* AIM OF THE EXERCISE *
Retype the lines of the listing below exactly, but only those from the one containing "The width and" through the last line; pictures stay out.

* INPUT FOR THIS TASK *

== Segment start ==

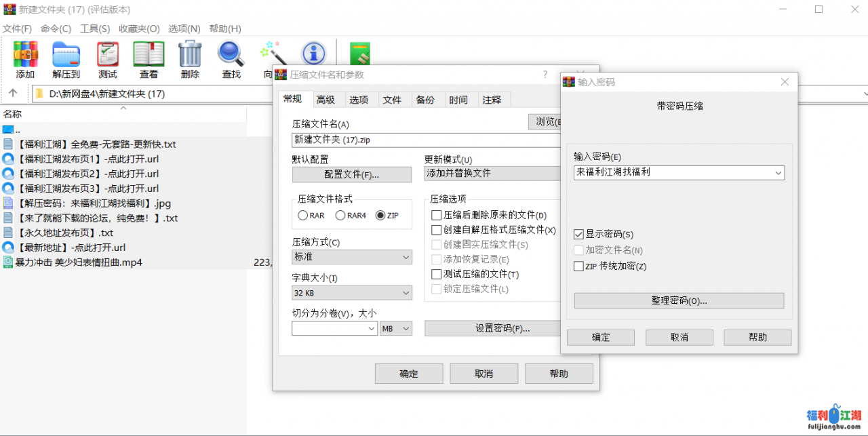
Task: Enable ZIP 传统加密 checkbox
Action: [578, 266]
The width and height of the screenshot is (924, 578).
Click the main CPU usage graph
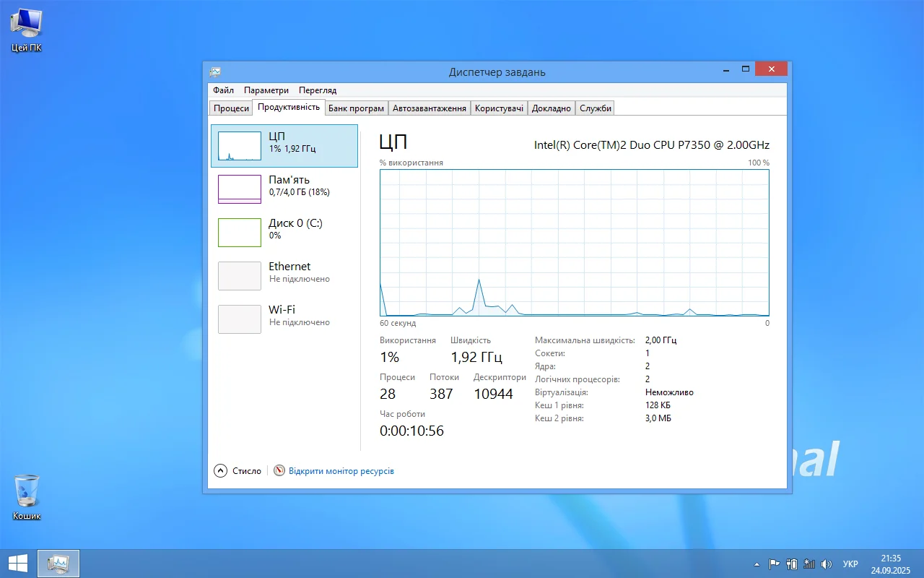click(x=574, y=243)
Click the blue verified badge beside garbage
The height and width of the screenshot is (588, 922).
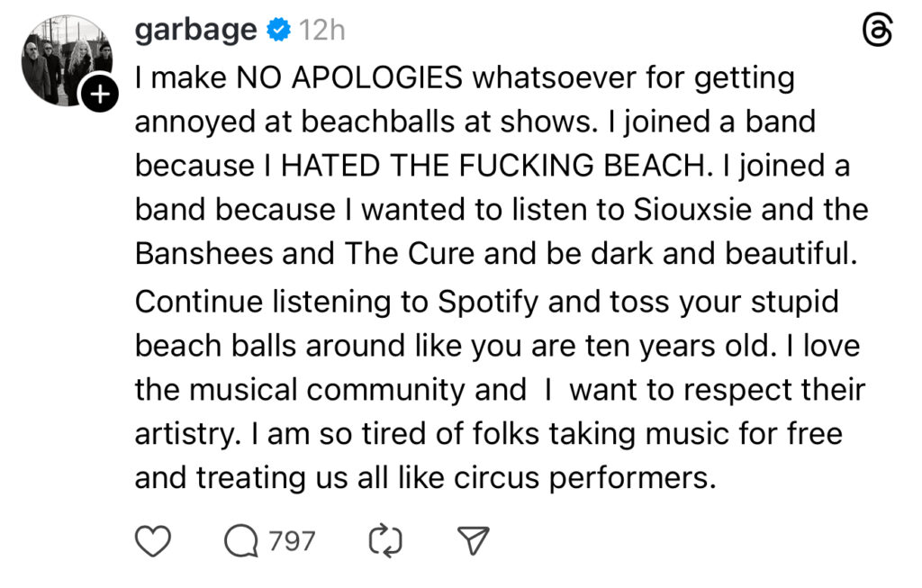[279, 31]
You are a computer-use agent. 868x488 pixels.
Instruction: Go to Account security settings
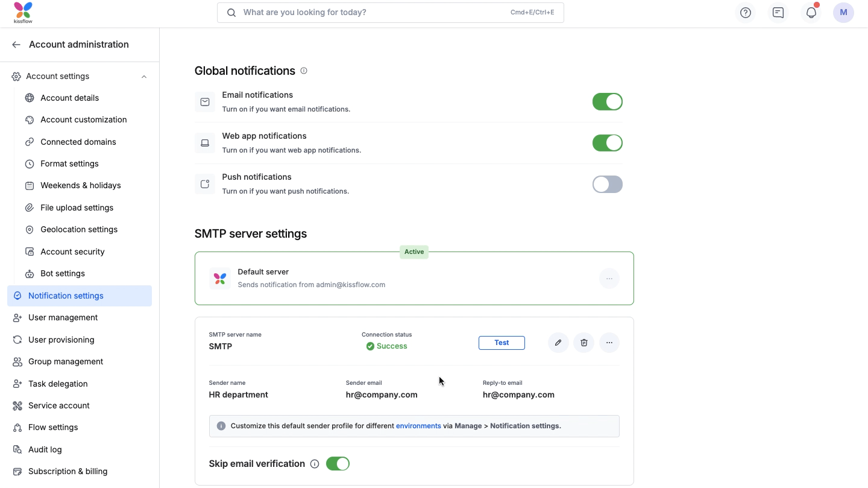[72, 252]
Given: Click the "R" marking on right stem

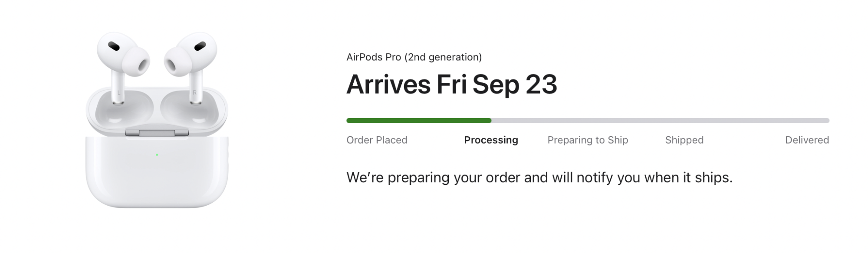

== Segment end ==

* RESULT FOR THIS TASK *
The width and height of the screenshot is (924, 578).
Click the main CPU usage graph
click(x=574, y=243)
Click the blue verified badge beside garbage
The height and width of the screenshot is (588, 922).
[279, 31]
You are a computer-use agent. 868x488 pixels.
Instruction: Go to Account security settings
[72, 252]
Given: Click the "R" marking on right stem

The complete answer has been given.